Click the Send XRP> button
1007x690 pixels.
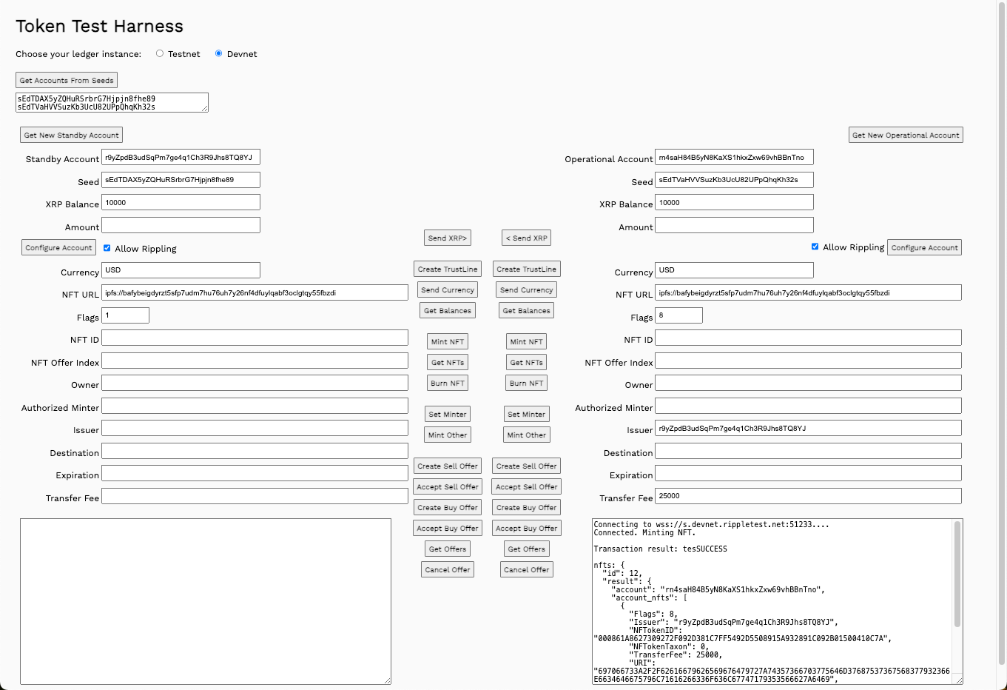447,238
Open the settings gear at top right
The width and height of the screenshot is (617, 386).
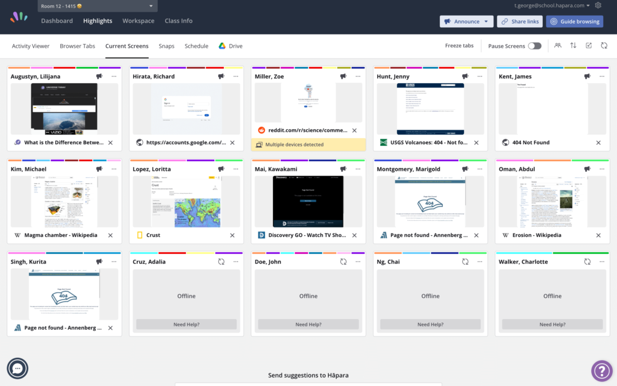pyautogui.click(x=598, y=5)
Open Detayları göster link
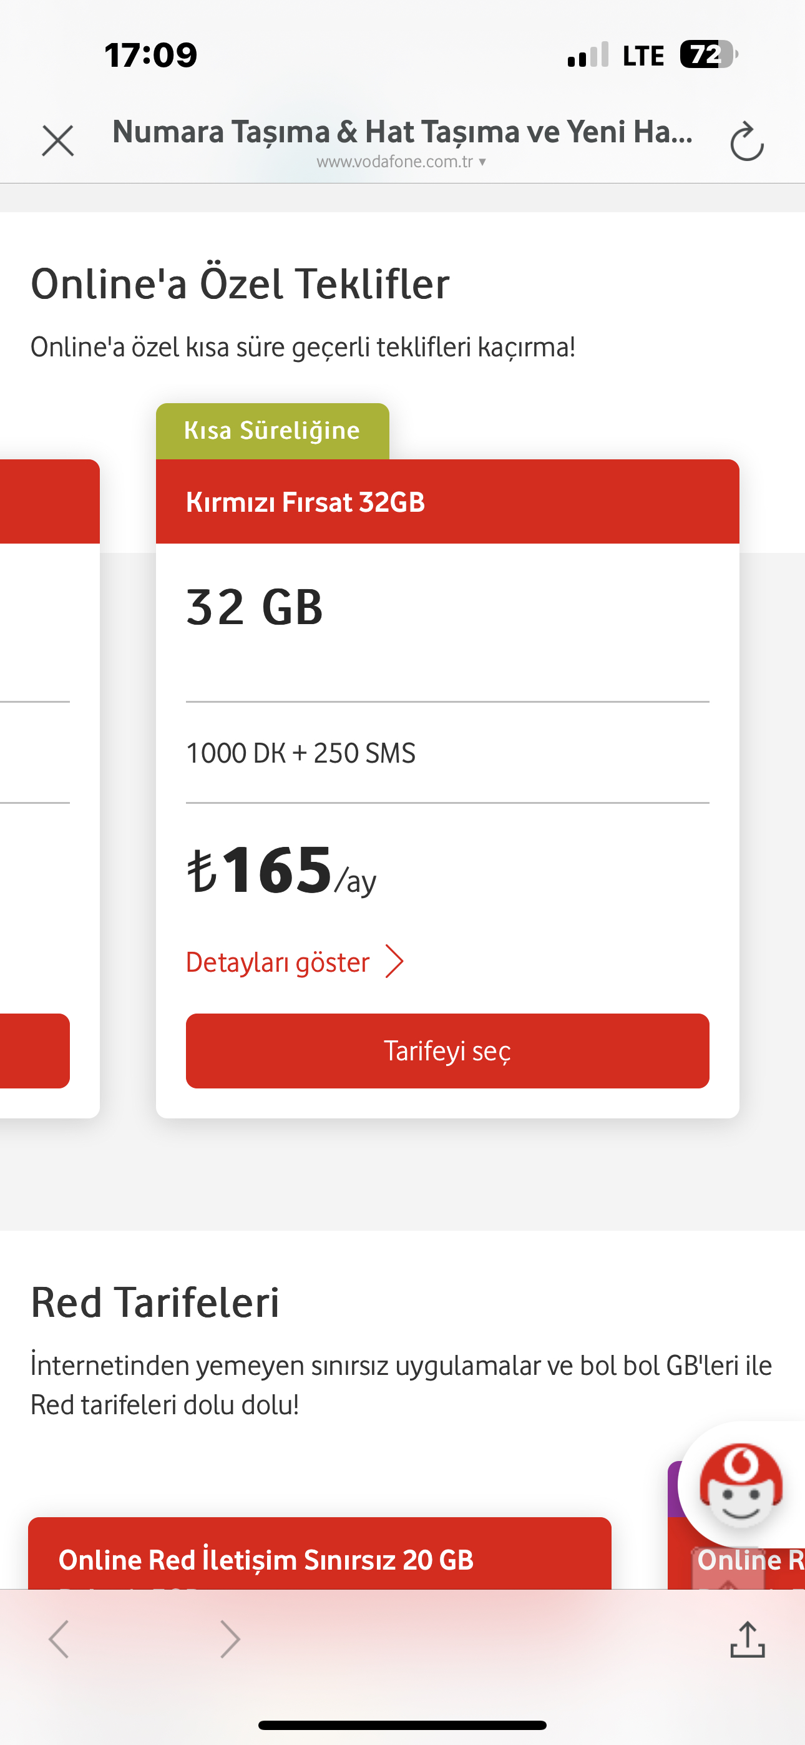Viewport: 805px width, 1745px height. (x=278, y=962)
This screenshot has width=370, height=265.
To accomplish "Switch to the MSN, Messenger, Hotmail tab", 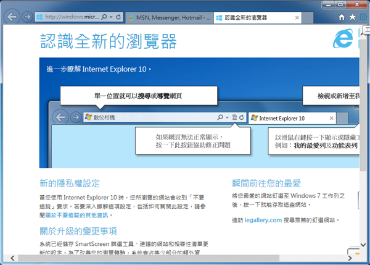I will point(171,17).
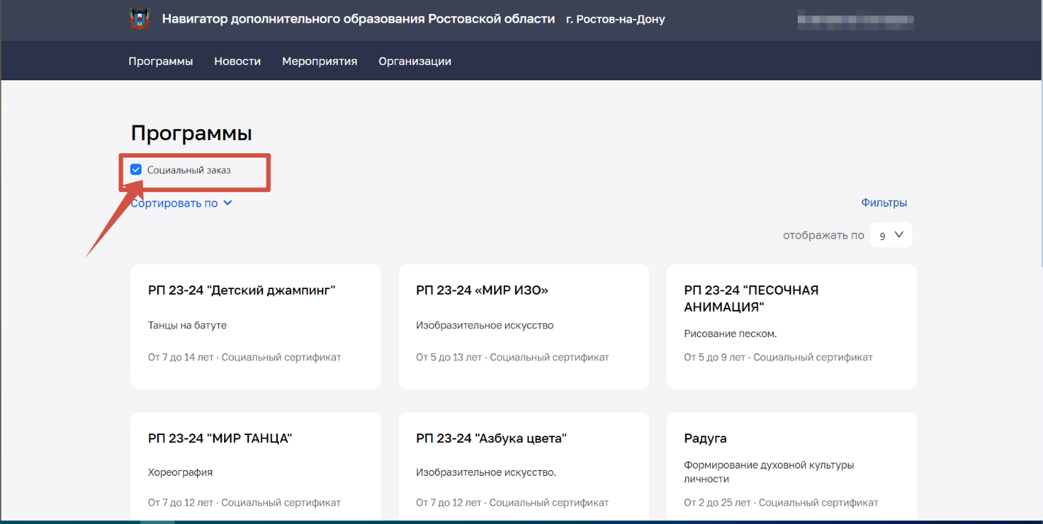The width and height of the screenshot is (1043, 524).
Task: Go to the Программы menu item
Action: 161,61
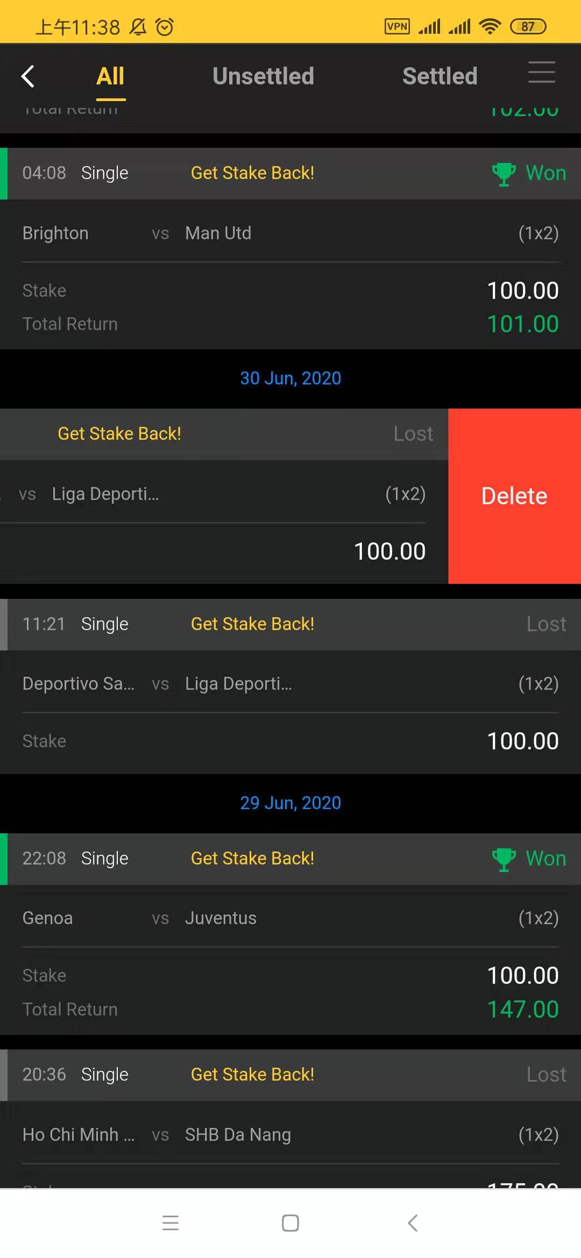Screen dimensions: 581x1258
Task: Tap Get Stake Back on Brighton bet
Action: click(x=252, y=173)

::::::::::

▸ **WORK REQUIRED**
What is needed is an exact copy of the lines from the start of the listing above through the line that holds "This screenshot has width=370, height=265.", with the pictures left out.

▸ **ANSWER TO THE EXERCISE**
Click the Send XRP> button
1007x690 pixels.
447,238
Open the settings gear at top right
The width and height of the screenshot is (617, 386).
pyautogui.click(x=598, y=5)
Open Detayları göster link
Viewport: 805px width, 1745px height. (x=278, y=962)
This screenshot has width=370, height=265.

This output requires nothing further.